It’s not surprising that Miller Freeman is axing its fox identity before it is fully launched (see News, page 5). Apart from being unpopular with staff – who were apparently not involved in the rebranding exercise by Enterprise IG – it says little about the media group’s publishing and exhibition interests.
The “ingenuity” it is deemed to portray could be claimed by many a business, regardless of sector, forging only a tenuous link with “the big idea” that underpins the best identities. The execution, meanwhile, is far from elegant.
Identity buffs will argue that Miller Freeman has been a bit hasty. The visual imagery is but the outward sign of a far deeper process to identify and enhance a company’s USP and aspirations, they’ll say. There’s always trouble when there’s change – note the former Newell and Sorrell’s British Airways identity, the BT piper by Wolff Olins and Martin Lambie-Nairn’s work for the BBC, all of which met with bad press. But things settle down eventually.
We’ve heard these justifications many times before, but they’re not good enough. If design is to ram home its point of difference to the business community as it jockeys for position against advertising and management consultancy, there must be creativity in every aspect of the process.
Enterprise IG and other identity giants wield influence in boardrooms across the globe because of the quality of their thinking and their ability to help clients handle change. But if the visual manifestation of those cultural shifts miss the mark, design’s reputation won’t grow. If the design isn’t the best it possibly could be, based on a great proposition, they are selling the client short.
The same is true of smaller groups that excel at design, but have jumped on the bandwagon, claiming to be expert at strategic thinking. Very few are, though they have a good deal to offer in terms of visual talent and knowledge of a market sector. How much better if, instead of over-extending themselves, they collaborated on projects with more strategic agencies.
We hear increasingly of creative groups trying to step outside the frame and offer clients a different service.
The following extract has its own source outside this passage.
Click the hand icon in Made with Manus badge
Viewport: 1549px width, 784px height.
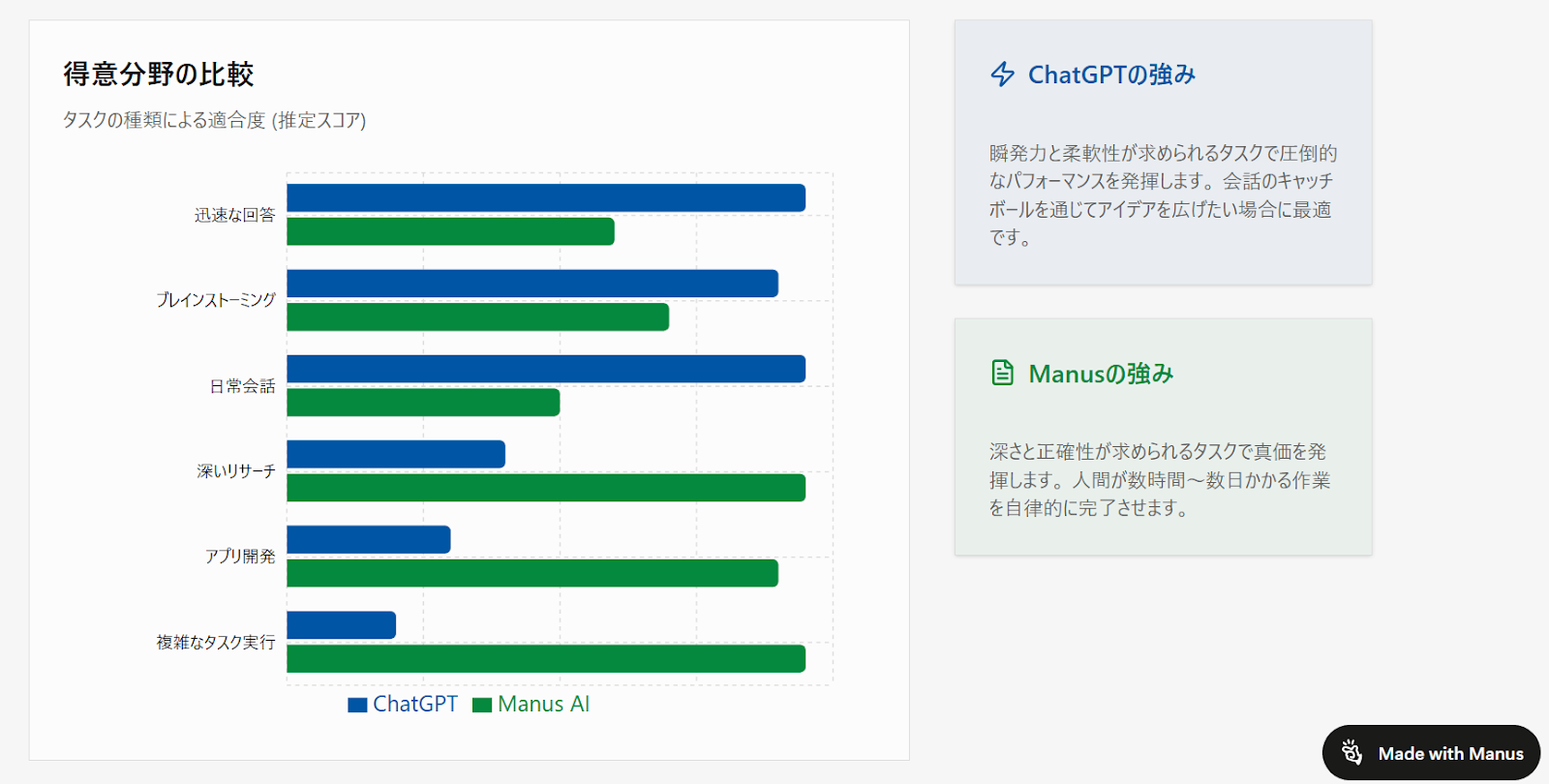[x=1352, y=752]
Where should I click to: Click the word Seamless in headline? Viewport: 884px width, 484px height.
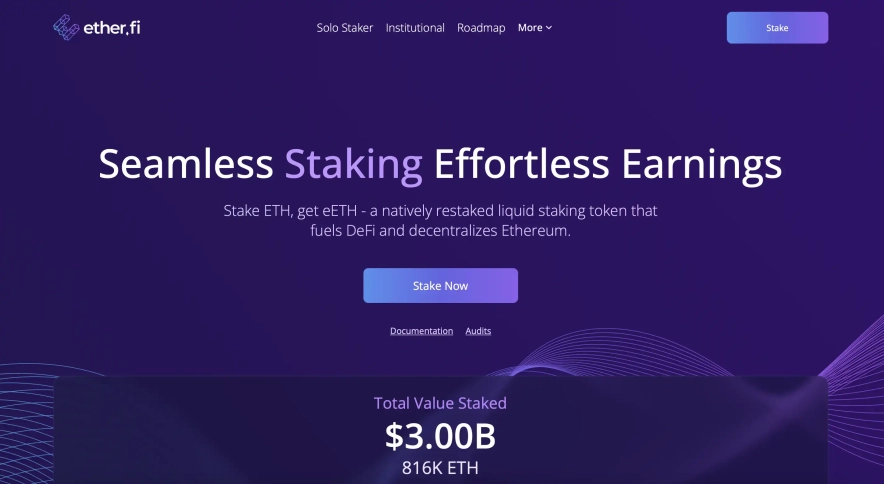coord(186,164)
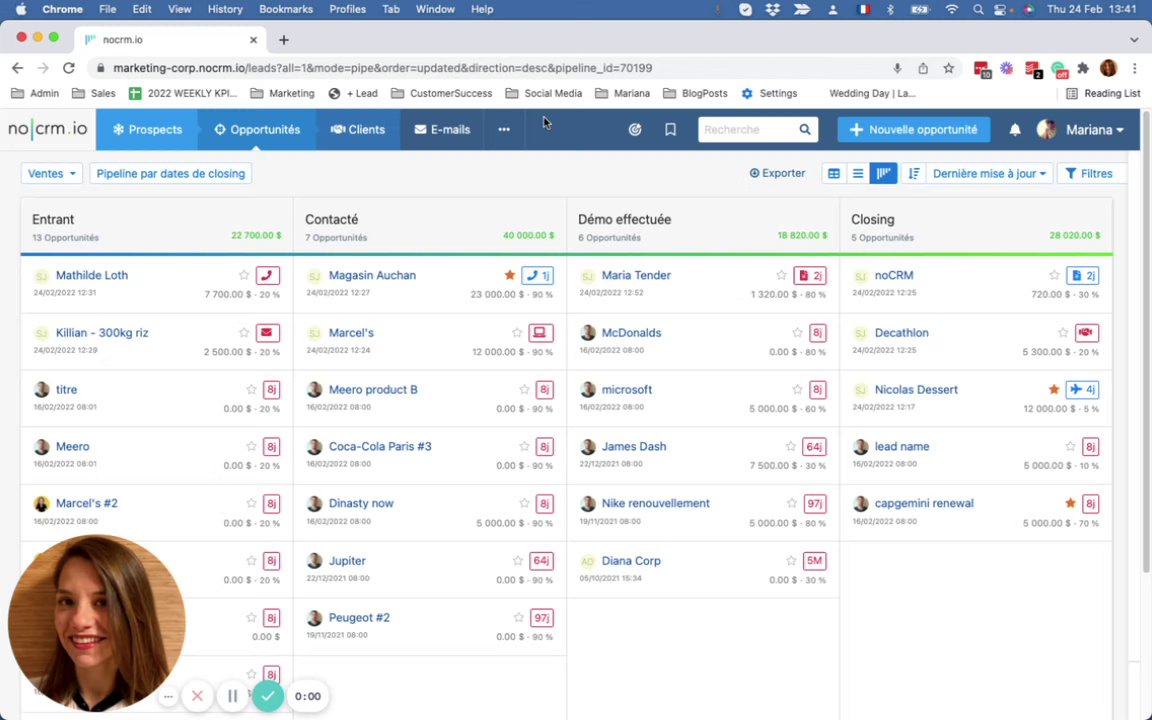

The Fourth Room, whose first FutureScape report is due out next week (see First Sight, page 9), is such an agency. Though it boasts design doyen Michael Wolff as a director, it isn’t in the business of churning out design, rather ideas that will help shape the future. Yet others less gifted in either visual skills or strategic abilities claim to be capable of both. Might they be more effective sticking to what they’re best at?